TEXT PASSAGE
* Begin *

Strip kayaks are built on forms, which are basically a perfectly straight wooden beam with cross sections of the kayak spaced out evenly down the length.
Within this book is what's called a table of offsets, basically a list of numbers, and from that you can lay out the cross sections of the kayak. I did it this way but it did take a long time. If I were to build another kayak I would spend money on a set of plans to save time.
Step 2: Strongback
The strongback is a straight piece of lumber that the forms are screwed on to. This part is not too hard but is probably the most important part to get get right in the build. Any twist in the beam will translate into a twist in the kayak.
I built my own strongback by laminating two pieces of carefully selected, tight grain softwood together, and then laminating another piece one top of that (shown in picture). This is better than using a 2 x 4 because it is less likely to warp and twist as the moisture content in the wood changes. This beam was built to the length specified in the book by Nick Schade, and I made sure it was straight by stringing a chalk line down the center.
Step 3: Making the Forms
I created the paper forms using the table of offsets mentioned earlier, but these can be purchased as plans from a place like Chesapeake Light Craft. I spray glued the paper forms onto 1/2 inch MDF board and then cut them out with a jig saw.
The forms have a line for whats called a "sheer strip", this is the divider between the deck and the hull and is important to get exactly right. Another important step here is cutting out a hole for the strong back, as seem in the picture.
The strongback runs through the center of the forms and you need to cut a rectangular hole for it to pass through. The location of the strongback is different for each form and is shown on the plans.
There are two more forms that are specially made to fit to the shape of the bow and stern, they are shown in the picture and are screwed to the ends of the strongback.
Step 4: Aligning the Forms
Since the forms are what determines the shape of the final kayak, they need to be exactly correct before building is started. If the forms are in the right position, you can do a bad job of stripping the kayak and fiberglassing and it will still be a functioning boat with the correct proportions. The strip-built method of building a kayak is forgiving for this reason, but the forms still need to be accurate.
To begin, I marked the location of each form on the strongback and then slid them onto the strongback. you can hot glue the forms onto the strongback temporarily so they don't move around. I drew a line down the center to determine if it was straight and temporarily clamped some strips to it to see if it was a smooth curve.
I had to slightly adjust the shape of the forms with a rasp and adjust the position of the holes to get the right fit. Once I was sure it was right I hot glued the forms onto the strongback with wooden blocks, and then screwed them on (shown in photo).

* End *

TASKS TO PERFORM
[1] List every step heading that appears in the strip kayak text.
[2] Pick up the strip kayak text right after its final sentence and keep writing it.
The material that comes after this text is from a different source.

COLLECTED MATERIAL
* Begin *

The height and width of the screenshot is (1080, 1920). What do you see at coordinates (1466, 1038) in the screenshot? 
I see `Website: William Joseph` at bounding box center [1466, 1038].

* End *

FINAL RESULTS
[1]
Step 2: Strongback
Step 3: Making the Forms
Step 4: Aligning the Forms

[2]
Step 5: Selecting Wood and Milling Strips
I used western red cedar for my kayak with black walnut accent stripes. Cedar is the most commonly used wood because it is lightweight and easy to work with. One problem I came across was that the walnut strips were so hard that they wouldn't sand as easily as the cedar around them. This could cause raised spots on the boat where the harder wood is.
I got 1 inch thick cedar lumber at Menards, and I sorted through all the wood to find the pieces without knots. The dimensions of the strips for this kayak are 3/4" x 1/4". Since the wood I bought is 1" thick, I ran it through a planer to exactly 3/4" thickness, and then cut strips at 1/4" wide. The thickness of the board will now be the width of the strips.
I made a jig (first photo) to accurately cut strips at 1/4" every time, on the left side of the saw blade. This jig saved a lot of time and made cutting strips safer. The dimensions of the strips need to be constant so you don't have to sand off too much later.
After they are ripped on the table saw, I ran the strips through a router jig with a bead and cove bit (image four). The bead and cove allow the strips to fit together at any angle and save ton of time. The bead and cove must be exactly centered on the strip and go right to the edge of it. I made the bead first because the cove is easily broken.
The feather boards on the router are so the material fed into it can only move forwards.
Step 6: Laminating the Bow Strips
The bow and stern strips are pieces of wood that are on the inside of the boat, and the strips are glued to them.
To make these, I cut a bunch of cedar strips that are thin enough to make the bend around the form (1/16" thickness or less). The width is shown on the plans and I laminated enough of these strips to get the right width.
I dry fit them to make sure it looks good, then glued the strips together and taped it to the forms (you need a lot of force) (no photo of that). After it dries, you can use a plane to get it to the right shape. I then used masking tape to tape it to the form temporarily (shown in photo).
Step 7: Attach the Sheer Strip
The sheer strip is the divider between the deck and the hull, and it is probably the most important strip because it determines where every other strip will go. The plans show the location of the sheer strip on each form.
To start stripping, we will flip the kayak for to the hull side first, because the hull is easier and its good to get practice before stripping the more visible deck.
The edge of the strip the meets the deck must be beveled with a hand plane so that the deck matches up with the hull well. This bevel is not constant throughout the length, which makes it difficult. I clamped pieces of wood at the correct angle (in photo), and matched the bevel to that angle for every form.
Once you get it beveled, staple the strip to every form making sure it makes a nice curve down the length with no bumps. Glue it to the laminated bow and stern piece we made earlier.
Step 8: Stripping the Bow and Stern
Now the confusing stuff is over for a while! The stripping of the hull and deck needs no precise measurement, but the strips to need to fit together well.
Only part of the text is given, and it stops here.